In the data that follows, each entry is to be restated exactly.

-------------------------

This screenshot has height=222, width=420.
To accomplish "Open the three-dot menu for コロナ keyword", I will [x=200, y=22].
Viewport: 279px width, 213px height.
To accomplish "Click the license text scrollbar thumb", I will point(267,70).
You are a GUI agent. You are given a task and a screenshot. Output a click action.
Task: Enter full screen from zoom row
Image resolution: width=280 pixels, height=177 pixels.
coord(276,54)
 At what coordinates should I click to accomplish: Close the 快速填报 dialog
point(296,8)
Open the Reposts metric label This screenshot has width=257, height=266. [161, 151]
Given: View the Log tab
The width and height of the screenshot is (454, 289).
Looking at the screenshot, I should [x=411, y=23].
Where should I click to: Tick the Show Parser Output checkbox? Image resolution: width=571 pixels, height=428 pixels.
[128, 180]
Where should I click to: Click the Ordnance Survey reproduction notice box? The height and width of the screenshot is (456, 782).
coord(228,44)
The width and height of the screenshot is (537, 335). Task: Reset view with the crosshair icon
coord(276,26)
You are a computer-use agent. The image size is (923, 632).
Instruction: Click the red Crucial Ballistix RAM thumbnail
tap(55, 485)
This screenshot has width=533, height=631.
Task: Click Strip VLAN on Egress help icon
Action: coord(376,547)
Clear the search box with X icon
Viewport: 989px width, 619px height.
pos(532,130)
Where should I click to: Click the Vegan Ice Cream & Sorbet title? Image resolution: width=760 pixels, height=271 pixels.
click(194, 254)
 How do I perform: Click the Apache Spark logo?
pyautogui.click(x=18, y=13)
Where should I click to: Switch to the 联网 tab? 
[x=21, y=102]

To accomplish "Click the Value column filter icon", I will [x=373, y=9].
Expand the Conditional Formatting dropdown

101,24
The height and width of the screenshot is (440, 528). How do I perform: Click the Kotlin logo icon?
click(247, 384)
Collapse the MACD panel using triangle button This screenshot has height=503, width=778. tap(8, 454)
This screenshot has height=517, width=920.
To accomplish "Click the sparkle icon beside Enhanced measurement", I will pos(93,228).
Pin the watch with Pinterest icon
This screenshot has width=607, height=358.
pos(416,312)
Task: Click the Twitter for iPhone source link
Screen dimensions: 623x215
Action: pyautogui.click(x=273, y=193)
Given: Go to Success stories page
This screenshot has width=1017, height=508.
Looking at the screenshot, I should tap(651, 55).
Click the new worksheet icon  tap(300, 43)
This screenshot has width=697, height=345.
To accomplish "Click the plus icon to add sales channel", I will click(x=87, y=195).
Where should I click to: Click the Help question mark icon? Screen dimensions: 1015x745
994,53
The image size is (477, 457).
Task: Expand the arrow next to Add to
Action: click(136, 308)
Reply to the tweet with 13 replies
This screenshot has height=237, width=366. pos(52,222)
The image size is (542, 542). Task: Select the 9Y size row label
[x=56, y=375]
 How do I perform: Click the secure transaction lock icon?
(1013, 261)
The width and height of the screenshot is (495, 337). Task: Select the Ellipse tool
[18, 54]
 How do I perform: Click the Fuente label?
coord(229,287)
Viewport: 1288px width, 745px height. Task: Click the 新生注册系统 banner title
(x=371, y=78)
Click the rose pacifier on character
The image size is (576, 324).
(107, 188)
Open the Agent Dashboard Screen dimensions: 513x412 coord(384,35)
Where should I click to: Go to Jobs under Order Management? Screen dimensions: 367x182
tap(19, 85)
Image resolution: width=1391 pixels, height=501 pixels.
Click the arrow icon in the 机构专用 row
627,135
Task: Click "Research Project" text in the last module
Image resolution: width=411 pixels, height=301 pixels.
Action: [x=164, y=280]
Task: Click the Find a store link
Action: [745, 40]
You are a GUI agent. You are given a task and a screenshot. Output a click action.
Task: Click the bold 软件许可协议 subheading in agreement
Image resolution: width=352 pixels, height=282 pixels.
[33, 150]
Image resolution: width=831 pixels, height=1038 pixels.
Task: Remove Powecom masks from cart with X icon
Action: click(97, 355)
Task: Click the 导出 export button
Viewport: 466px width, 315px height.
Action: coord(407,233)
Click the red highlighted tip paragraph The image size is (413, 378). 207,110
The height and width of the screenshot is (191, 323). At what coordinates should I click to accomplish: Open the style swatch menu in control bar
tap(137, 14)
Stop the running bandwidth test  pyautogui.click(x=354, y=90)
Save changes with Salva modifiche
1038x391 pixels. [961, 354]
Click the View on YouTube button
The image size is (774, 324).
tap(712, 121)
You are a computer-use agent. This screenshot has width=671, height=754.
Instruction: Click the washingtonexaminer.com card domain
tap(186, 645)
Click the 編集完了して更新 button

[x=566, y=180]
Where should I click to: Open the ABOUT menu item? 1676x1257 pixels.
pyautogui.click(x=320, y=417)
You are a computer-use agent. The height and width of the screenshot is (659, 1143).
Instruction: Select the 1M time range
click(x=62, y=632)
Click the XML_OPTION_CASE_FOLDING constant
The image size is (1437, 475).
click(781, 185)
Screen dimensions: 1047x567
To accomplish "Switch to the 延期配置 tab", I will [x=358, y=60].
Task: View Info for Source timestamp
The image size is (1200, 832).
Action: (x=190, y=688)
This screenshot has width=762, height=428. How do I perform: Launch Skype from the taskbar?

-------------------------

▶ [TASK RESPONSE]
This screenshot has height=222, width=420.
To accomplish "Open the three-dot menu for コロナ keyword", I will [x=200, y=22].
Viewport: 279px width, 213px height.
To accomplish "Click the license text scrollbar thumb", I will point(267,70).
You are a GUI agent. You are given a task and a screenshot. Output a click action.
Task: Enter full screen from zoom row
Image resolution: width=280 pixels, height=177 pixels.
coord(276,54)
 At what coordinates should I click to accomplish: Close the 快速填报 dialog
point(296,8)
Open the Reposts metric label This screenshot has width=257, height=266. [161, 151]
Given: View the Log tab
The width and height of the screenshot is (454, 289).
Looking at the screenshot, I should [x=411, y=23].
Where should I click to: Tick the Show Parser Output checkbox? Image resolution: width=571 pixels, height=428 pixels.
[128, 180]
Where should I click to: Click the Ordnance Survey reproduction notice box? The height and width of the screenshot is (456, 782).
coord(228,44)
The width and height of the screenshot is (537, 335). Task: Reset view with the crosshair icon
coord(276,26)
You are a computer-use agent. The image size is (923, 632).
Instruction: Click the red Crucial Ballistix RAM thumbnail
tap(55, 485)
This screenshot has width=533, height=631.
Task: Click Strip VLAN on Egress help icon
Action: coord(376,547)
Clear the search box with X icon
Viewport: 989px width, 619px height.
pos(532,130)
Where should I click to: Click the Vegan Ice Cream & Sorbet title? Image resolution: width=760 pixels, height=271 pixels.
click(194, 254)
 How do I perform: Click the Apache Spark logo?
pyautogui.click(x=18, y=13)
Where should I click to: Switch to the 联网 tab? 
[x=21, y=102]

To accomplish "Click the Value column filter icon", I will [x=373, y=9].
Expand the Conditional Formatting dropdown

101,24
The height and width of the screenshot is (440, 528). How do I perform: Click the Kotlin logo icon?
click(247, 384)
Collapse the MACD panel using triangle button This screenshot has height=503, width=778. tap(8, 454)
This screenshot has height=517, width=920.
To accomplish "Click the sparkle icon beside Enhanced measurement", I will pos(93,228).
Pin the watch with Pinterest icon
This screenshot has width=607, height=358.
pos(416,312)
Task: Click the Twitter for iPhone source link
Screen dimensions: 623x215
Action: pyautogui.click(x=273, y=193)
Given: Go to Success stories page
This screenshot has width=1017, height=508.
Looking at the screenshot, I should tap(651, 55).
Click the new worksheet icon  tap(300, 43)
This screenshot has width=697, height=345.
To accomplish "Click the plus icon to add sales channel", I will click(x=87, y=195).
Where should I click to: Click the Help question mark icon? Screen dimensions: 1015x745
994,53
The image size is (477, 457).
Task: Expand the arrow next to Add to
Action: click(136, 308)
Reply to the tweet with 13 replies
This screenshot has height=237, width=366. pos(52,222)
The image size is (542, 542). Task: Select the 9Y size row label
[x=56, y=375]
 How do I perform: Click the secure transaction lock icon?
(1013, 261)
The width and height of the screenshot is (495, 337). Task: Select the Ellipse tool
[18, 54]
 How do I perform: Click the Fuente label?
coord(229,287)
Viewport: 1288px width, 745px height. Task: Click the 新生注册系统 banner title
(x=371, y=78)
Click the rose pacifier on character
The image size is (576, 324).
(107, 188)
Open the Agent Dashboard Screen dimensions: 513x412 coord(384,35)
Where should I click to: Go to Jobs under Order Management? Screen dimensions: 367x182
tap(19, 85)
Image resolution: width=1391 pixels, height=501 pixels.
Click the arrow icon in the 机构专用 row
627,135
Task: Click "Research Project" text in the last module
Image resolution: width=411 pixels, height=301 pixels.
Action: [x=164, y=280]
Task: Click the Find a store link
Action: [745, 40]
You are a GUI agent. You are given a task and a screenshot. Output a click action.
Task: Click the bold 软件许可协议 subheading in agreement
Image resolution: width=352 pixels, height=282 pixels.
[33, 150]
Image resolution: width=831 pixels, height=1038 pixels.
Task: Remove Powecom masks from cart with X icon
Action: click(97, 355)
Task: Click the 导出 export button
Viewport: 466px width, 315px height.
Action: coord(407,233)
Click the red highlighted tip paragraph The image size is (413, 378). 207,110
The height and width of the screenshot is (191, 323). At what coordinates should I click to accomplish: Open the style swatch menu in control bar
tap(137, 14)
Stop the running bandwidth test  pyautogui.click(x=354, y=90)
Save changes with Salva modifiche
1038x391 pixels. [961, 354]
Click the View on YouTube button
The image size is (774, 324).
tap(712, 121)
You are a computer-use agent. This screenshot has width=671, height=754.
Instruction: Click the washingtonexaminer.com card domain
tap(186, 645)
Click the 編集完了して更新 button

[x=566, y=180]
Where should I click to: Open the ABOUT menu item? 1676x1257 pixels.
pyautogui.click(x=320, y=417)
You are a computer-use agent. The height and width of the screenshot is (659, 1143).
Instruction: Select the 1M time range
click(x=62, y=632)
Click the XML_OPTION_CASE_FOLDING constant
The image size is (1437, 475).
click(781, 185)
Screen dimensions: 1047x567
To accomplish "Switch to the 延期配置 tab", I will [x=358, y=60].
Task: View Info for Source timestamp
The image size is (1200, 832).
Action: (x=190, y=688)
This screenshot has width=762, height=428. How do I perform: Launch Skype from the taskbar?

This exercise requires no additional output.